Well I am not competing with the guy. I don't know who Patrick is. My thread has passion.
Well, there is more to it than just "detail pop" and "more treble". The sound is cleaner. Less or no distortion. The sound, or the "taste" of the treble is different too. Placebo my butt...... There is clear difference between the generic and these aftermarket high-perf cables.
I'm not cable engineer nor audio scientist.
Nor am I. I did, however, pass physics, and have a very light understanding of some basic electronic theory, and am consistently trying to expand that base of knowledge and understanding, as an interested amateur. Enough to effectively improve what I can hear, by paying attention to RFI issues, which are hardly inconsequential to audio (what does a pattern of HF rectification look like on the edge of your audio signal? Ringing, if it also causes some oscillation, and/or a super-imposed square wave). I have, along the way, come to love FETs for inputs, and learned keep all runs of wires as short as possible.
You are trying to pull some legs but it ain't happening. You know why? Because I am over 100% confident (as you can see how long I'm keeping my thread going). More like 1000%. This is because, I am getting major sound difference with the new cable. There is HUGE difference in sound (low to mid) with the Sydney. Angel with more mid and highs.

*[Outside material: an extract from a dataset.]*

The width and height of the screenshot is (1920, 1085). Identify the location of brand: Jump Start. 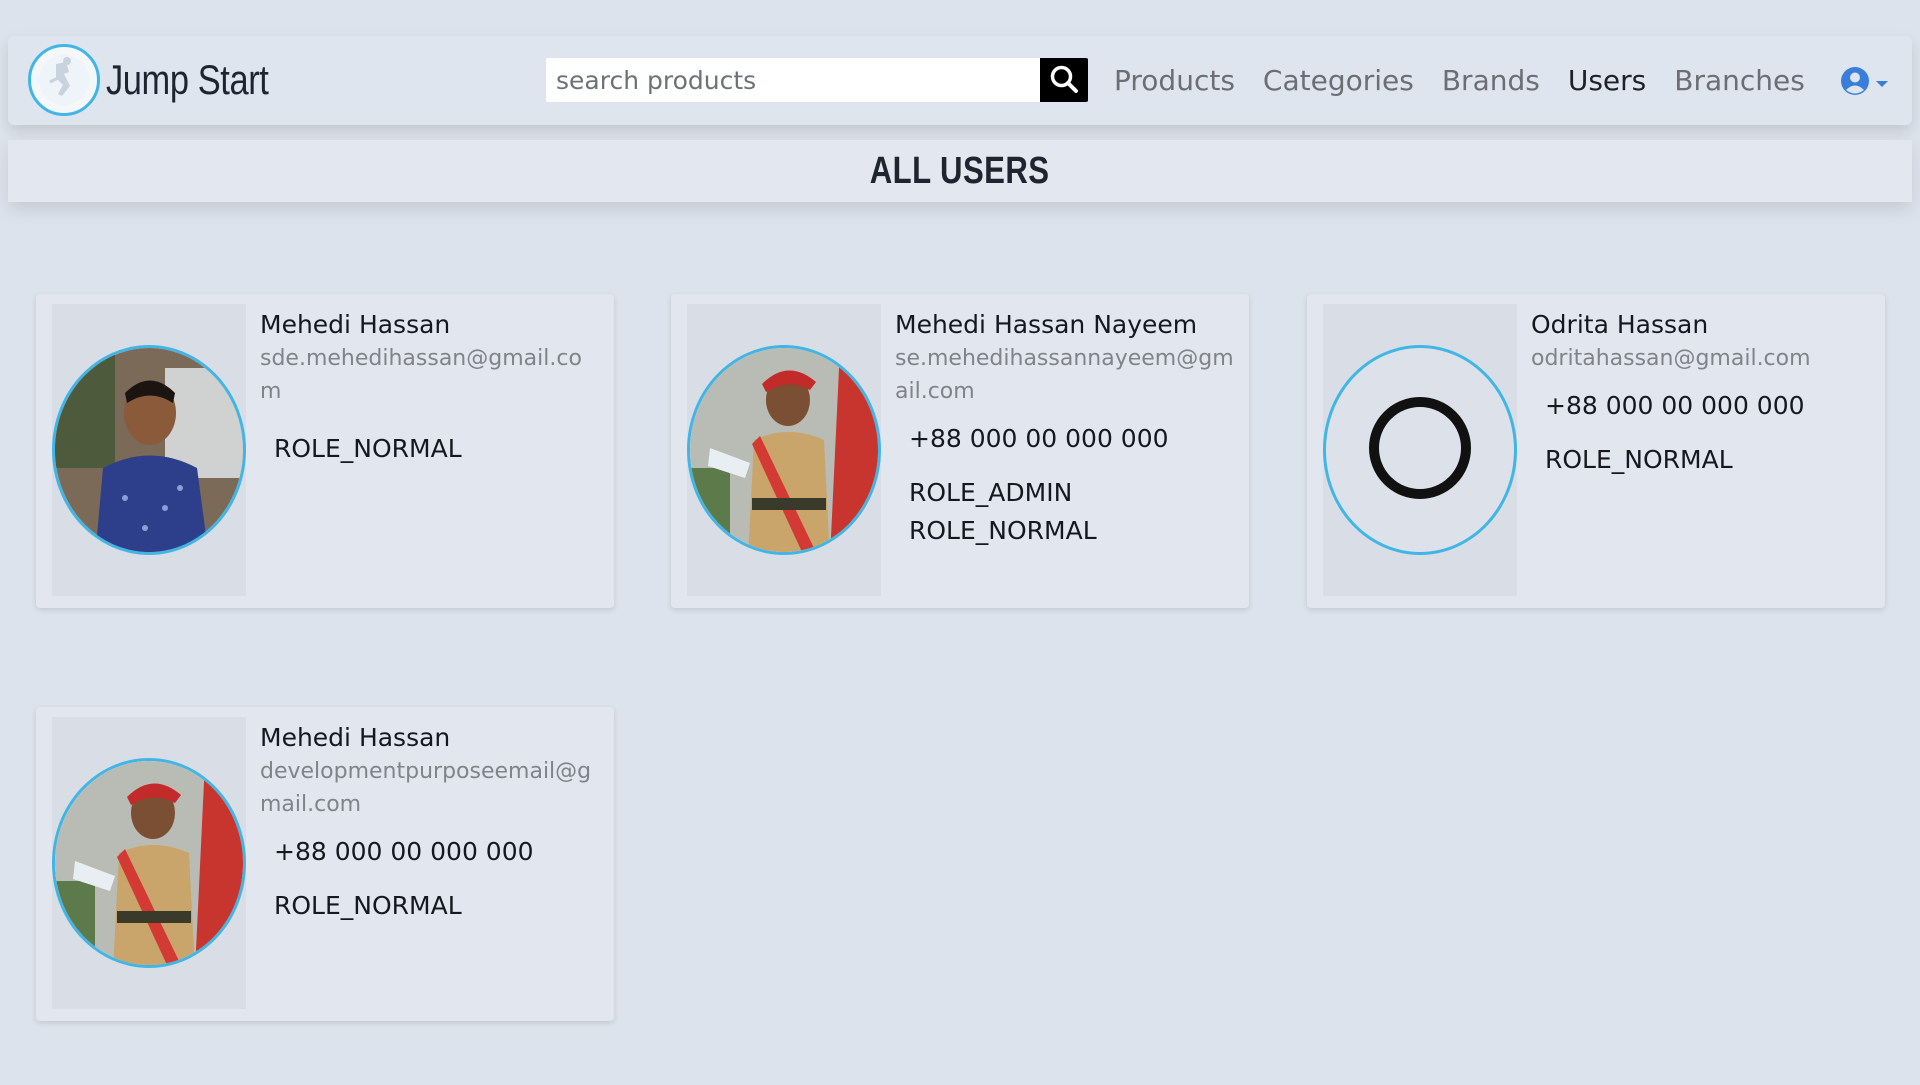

No leg pulling. Just wondering if it's placebo, or distortion.
When I said detail pop, the element of musical instruments that I could barely hear (or coming far, far away) with generic cable I can hear them close to my face with Sydney and Angel.
That's what I mean, too. Last time I had that problem, it was the AD8397 being a typical PITA (it was a trendy opamp awhile back, but damn if it won't oscillate when you so much as look at it funny; and it's not like a have a >100MHz scope to look at it with, either). The time before that it was a cheap Chinese DAC that didn't do the I/V stage right (most DACs, for reasons I'm not sure of, but I'm sure are technical in nature, need an external circuit to make a nice clean voltage output, instead of doing it inside the chip).
Most people that claim they make no difference is because they don't own those cables and sticking with their cheap monoprice cables thinking they are getting good sound. Yes, the sound is good out of generic cable. I never said they sound like crap.
We won't go spend that kind of money, either, for something that's obviously either wrong (intentional distortion) or placebo. Short IC cables are simply not rocket science (dealing up with all the hash in the air and on the mains, OTOH...), and there's nothing there that's going to beat copper cables hooked up to brass connectors. Not because they're the best, but because for a short run, there is a point where it's good enough, and as long as the cables are well-shielded twisted pairs, that point comes quickly, easily, and cheaply. Also, we might just realize how much cheap copper, brass, and nickel (or tarnished silver, depending on equipment age) cabling and connectors the signal has been through, along with all those oxides in semiconductors. If I land in a pile of money one day, I'm going balanced all the way. I could easily spend $5-10k, using plain old copper cables (if I had $5-10k to spend, that is).